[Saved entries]
Segment Open

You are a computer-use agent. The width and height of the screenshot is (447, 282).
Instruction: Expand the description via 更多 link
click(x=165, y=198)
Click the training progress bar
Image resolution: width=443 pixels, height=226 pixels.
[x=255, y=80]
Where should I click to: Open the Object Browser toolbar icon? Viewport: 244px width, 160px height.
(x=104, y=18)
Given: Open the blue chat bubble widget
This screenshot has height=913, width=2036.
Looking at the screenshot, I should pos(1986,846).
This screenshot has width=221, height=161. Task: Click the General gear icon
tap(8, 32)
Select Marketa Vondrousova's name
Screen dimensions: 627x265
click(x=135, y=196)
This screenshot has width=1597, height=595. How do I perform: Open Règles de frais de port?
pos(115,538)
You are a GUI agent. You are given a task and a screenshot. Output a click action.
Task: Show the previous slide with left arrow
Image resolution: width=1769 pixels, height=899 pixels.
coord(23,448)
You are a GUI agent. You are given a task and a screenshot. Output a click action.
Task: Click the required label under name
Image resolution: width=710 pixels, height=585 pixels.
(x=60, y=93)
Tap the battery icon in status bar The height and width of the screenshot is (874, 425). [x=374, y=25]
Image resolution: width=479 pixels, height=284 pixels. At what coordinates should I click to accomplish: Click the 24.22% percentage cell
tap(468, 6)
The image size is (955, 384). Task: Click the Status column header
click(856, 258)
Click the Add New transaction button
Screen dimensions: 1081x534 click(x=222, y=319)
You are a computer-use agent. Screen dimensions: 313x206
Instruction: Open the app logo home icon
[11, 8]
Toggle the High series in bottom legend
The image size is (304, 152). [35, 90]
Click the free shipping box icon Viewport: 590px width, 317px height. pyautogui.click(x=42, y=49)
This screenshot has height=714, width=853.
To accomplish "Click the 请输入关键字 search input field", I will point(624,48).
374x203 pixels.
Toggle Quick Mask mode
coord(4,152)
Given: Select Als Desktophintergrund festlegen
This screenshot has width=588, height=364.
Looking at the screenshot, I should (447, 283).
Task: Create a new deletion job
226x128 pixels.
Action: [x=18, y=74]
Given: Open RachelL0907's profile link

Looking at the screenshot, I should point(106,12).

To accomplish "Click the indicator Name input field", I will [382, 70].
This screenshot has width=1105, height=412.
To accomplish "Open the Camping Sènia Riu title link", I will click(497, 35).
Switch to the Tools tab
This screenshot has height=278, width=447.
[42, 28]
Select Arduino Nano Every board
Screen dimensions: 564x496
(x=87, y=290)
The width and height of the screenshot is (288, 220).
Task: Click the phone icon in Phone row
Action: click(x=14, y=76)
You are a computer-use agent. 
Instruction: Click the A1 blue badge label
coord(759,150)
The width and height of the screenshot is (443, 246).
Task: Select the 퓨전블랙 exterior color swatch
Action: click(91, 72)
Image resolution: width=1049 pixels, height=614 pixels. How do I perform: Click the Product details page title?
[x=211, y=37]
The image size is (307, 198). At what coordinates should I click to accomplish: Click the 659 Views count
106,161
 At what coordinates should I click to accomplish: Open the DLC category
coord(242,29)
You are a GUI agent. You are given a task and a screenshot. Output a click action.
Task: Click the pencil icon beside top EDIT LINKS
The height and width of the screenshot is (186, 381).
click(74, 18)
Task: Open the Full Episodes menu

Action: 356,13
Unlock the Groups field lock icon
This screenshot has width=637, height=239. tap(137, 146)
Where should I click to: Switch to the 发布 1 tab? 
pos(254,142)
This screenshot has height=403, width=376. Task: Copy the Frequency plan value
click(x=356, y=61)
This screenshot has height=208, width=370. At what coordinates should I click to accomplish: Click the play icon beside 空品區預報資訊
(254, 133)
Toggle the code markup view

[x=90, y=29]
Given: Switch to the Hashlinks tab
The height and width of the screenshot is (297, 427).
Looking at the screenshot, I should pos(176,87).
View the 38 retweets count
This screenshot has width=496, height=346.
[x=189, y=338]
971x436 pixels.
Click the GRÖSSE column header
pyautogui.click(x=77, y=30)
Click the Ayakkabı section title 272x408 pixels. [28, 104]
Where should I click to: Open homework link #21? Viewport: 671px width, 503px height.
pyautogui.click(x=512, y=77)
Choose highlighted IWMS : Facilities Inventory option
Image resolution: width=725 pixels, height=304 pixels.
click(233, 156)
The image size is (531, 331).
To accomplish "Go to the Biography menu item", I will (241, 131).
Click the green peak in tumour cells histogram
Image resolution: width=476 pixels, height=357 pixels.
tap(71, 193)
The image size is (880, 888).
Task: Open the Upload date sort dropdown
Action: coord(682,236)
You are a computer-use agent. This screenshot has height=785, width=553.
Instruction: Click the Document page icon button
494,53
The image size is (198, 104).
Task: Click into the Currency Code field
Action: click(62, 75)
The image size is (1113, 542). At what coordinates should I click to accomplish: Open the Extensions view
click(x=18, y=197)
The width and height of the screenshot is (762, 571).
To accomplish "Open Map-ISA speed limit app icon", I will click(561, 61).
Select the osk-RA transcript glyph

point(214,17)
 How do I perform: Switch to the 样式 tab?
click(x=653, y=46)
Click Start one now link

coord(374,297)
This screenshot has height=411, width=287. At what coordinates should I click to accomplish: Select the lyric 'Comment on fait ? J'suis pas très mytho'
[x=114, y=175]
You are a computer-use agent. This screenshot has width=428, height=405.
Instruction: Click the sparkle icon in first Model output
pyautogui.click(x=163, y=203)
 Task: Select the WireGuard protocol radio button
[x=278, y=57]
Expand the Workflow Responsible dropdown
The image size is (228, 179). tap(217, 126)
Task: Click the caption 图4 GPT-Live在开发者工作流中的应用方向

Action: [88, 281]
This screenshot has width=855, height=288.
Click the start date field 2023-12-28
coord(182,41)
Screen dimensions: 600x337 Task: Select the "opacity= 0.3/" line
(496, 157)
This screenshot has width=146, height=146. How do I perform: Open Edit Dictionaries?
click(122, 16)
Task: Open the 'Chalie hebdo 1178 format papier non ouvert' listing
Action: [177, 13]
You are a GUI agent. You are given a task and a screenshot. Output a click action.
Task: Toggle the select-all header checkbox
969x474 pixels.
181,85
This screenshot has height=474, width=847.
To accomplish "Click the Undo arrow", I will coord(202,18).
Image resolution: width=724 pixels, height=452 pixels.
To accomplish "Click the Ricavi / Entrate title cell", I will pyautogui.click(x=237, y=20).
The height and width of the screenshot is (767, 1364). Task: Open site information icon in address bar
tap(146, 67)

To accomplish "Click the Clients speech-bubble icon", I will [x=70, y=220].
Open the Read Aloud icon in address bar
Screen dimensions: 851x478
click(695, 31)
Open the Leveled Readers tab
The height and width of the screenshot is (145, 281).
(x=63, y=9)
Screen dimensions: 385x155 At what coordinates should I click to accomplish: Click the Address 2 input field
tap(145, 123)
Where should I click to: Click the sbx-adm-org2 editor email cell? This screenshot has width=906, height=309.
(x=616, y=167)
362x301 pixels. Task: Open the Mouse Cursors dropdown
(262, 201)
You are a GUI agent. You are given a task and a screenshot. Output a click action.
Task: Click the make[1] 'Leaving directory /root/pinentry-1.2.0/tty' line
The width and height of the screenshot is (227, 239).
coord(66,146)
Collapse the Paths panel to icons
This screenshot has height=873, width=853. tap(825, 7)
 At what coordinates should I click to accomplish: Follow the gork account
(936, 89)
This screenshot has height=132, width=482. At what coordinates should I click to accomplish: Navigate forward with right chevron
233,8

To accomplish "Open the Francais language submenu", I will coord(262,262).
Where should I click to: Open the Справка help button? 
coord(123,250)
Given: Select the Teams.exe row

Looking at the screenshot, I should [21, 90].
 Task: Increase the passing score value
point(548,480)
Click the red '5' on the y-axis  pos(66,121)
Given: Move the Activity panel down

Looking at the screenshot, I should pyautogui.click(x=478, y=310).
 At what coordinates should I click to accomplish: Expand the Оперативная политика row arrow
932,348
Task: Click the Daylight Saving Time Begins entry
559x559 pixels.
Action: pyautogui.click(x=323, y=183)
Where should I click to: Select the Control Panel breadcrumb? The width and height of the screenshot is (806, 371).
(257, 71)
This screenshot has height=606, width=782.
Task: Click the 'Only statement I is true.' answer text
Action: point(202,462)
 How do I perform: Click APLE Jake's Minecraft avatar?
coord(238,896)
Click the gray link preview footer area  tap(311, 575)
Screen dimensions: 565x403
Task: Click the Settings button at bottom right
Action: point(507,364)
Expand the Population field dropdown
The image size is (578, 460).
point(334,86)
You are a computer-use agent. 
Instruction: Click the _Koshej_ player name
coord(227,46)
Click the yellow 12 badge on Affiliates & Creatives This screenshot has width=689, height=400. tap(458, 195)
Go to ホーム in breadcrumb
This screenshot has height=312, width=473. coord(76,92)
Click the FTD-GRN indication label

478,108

Segment Closed

# YOUR GOAL
Only the lines above starting at the one containing "Instruction: Open the app logo home icon" and ending at the one containing "Click the free", both included, are to be returned, exactly as they read.

# SOLUTION TO THE PROBLEM
Instruction: Open the app logo home icon
[11, 8]
Toggle the High series in bottom legend
The image size is (304, 152). [35, 90]
Click the free shipping box icon Viewport: 590px width, 317px height. pyautogui.click(x=42, y=49)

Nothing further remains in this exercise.